Our history

Phillipshaugen Lodge is named after the wealthy Englishman Ethelbert Lort Phillips,

whose signature is still in the lodge logo.

 

Towards the end of the 19th Century Lort Phillips built five “sports villas” in Scottish Highland style around inland Nordmøre. He catered the wealthy British upper class who were interested in salmon fishing in the area. The five lodges were Hvilestedet at Leikvin, Vangshaugen, Todalshytta, Tredalsbakken

and Phillipshaugen.

 

Lort Phillips used Phillipshaugen as a home base for hunting and fishing, as well as for recreation and parties with good friends.
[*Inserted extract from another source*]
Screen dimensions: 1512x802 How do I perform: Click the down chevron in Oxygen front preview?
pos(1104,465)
It was also rented out to tourists and Lort Phillips’ friends and associates to enjoy.

 

Today the lodge is almost identical to how it looked when it was built over 120 years ago: One of the buildings has been constructed out of notched timber logs, with natural wood panneling inside.

 

During the Second World War the cabins were rented out to the British Army who used them as a recreational place for their officers.

 

Lort Phillips visited Phillipshaugen for the last time in the late 1930s, right before it was sold.
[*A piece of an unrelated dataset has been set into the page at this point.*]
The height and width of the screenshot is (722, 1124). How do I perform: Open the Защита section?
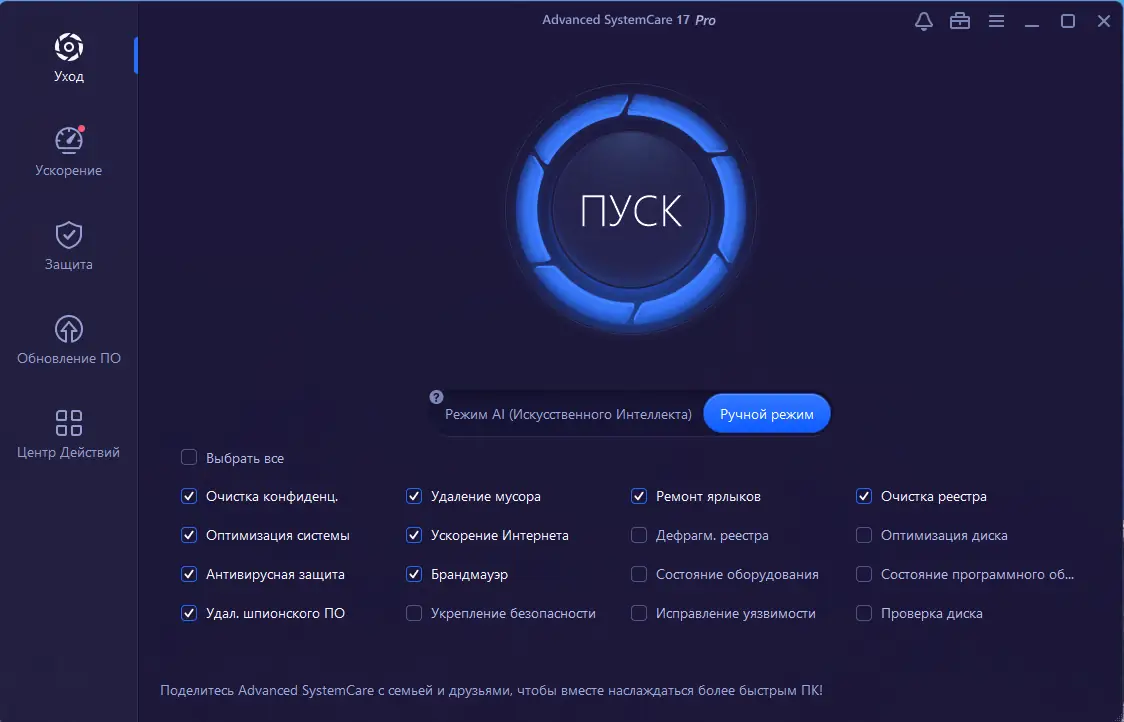pyautogui.click(x=67, y=245)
From 1946-1961 the lodge was owned by the Royal Norwegian Automobile association,

and the Norwegian Mission Company took it over from 1961-2014.

 

At the beginning of the 1980s a new and modern building was erected, containing 15 bedrooms, a large kitchen and a dining hall with panoramic views across the Øksendal mountains.

 

The lodge is now run by local investors, who once more are inviting visitors from all over the world to

enjoy the beauty of The Lodge for overnight getaways, weddings, meetings, seminars,

festivals as well as school camps.

We look forward to welcoming you to Phillipshaugen!